**Work instructions**: Check each line below for the word "computer", and copy those that have it.
Segment Start: Data shown
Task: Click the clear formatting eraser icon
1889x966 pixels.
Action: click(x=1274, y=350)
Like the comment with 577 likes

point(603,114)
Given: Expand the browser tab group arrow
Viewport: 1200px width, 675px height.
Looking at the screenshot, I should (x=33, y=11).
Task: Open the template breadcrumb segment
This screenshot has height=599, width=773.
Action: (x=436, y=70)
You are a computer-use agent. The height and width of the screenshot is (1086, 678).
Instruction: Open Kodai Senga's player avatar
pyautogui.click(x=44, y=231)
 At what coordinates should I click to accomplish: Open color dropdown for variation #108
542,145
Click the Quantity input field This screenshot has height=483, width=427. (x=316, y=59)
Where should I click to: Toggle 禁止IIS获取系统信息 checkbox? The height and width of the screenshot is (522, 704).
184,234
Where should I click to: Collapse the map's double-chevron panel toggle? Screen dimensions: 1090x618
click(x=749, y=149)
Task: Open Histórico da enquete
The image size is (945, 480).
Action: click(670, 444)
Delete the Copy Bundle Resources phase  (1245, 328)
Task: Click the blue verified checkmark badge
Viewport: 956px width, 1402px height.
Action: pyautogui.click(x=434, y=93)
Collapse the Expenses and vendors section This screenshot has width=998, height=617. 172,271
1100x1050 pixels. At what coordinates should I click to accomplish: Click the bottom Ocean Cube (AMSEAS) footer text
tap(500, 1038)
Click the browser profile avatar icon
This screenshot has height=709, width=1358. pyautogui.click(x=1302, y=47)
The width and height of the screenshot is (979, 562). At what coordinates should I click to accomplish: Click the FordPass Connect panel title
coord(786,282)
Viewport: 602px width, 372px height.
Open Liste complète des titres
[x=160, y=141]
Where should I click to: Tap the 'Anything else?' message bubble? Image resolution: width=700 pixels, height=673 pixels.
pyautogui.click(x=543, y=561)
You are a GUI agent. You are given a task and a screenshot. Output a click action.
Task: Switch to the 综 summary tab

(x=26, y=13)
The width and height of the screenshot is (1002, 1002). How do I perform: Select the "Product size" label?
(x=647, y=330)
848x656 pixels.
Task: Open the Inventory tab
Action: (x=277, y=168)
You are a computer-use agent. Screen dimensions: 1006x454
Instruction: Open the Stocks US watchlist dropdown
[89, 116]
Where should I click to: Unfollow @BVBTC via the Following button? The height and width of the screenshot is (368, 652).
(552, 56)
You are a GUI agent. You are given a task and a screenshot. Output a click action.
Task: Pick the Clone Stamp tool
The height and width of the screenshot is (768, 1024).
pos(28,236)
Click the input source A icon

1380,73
Segment End: Data shown
**Task output**:
You are a computer-use agent. The height and width of the screenshot is (1086, 678).
You are a computer-use agent. Screen dimensions: 1006x454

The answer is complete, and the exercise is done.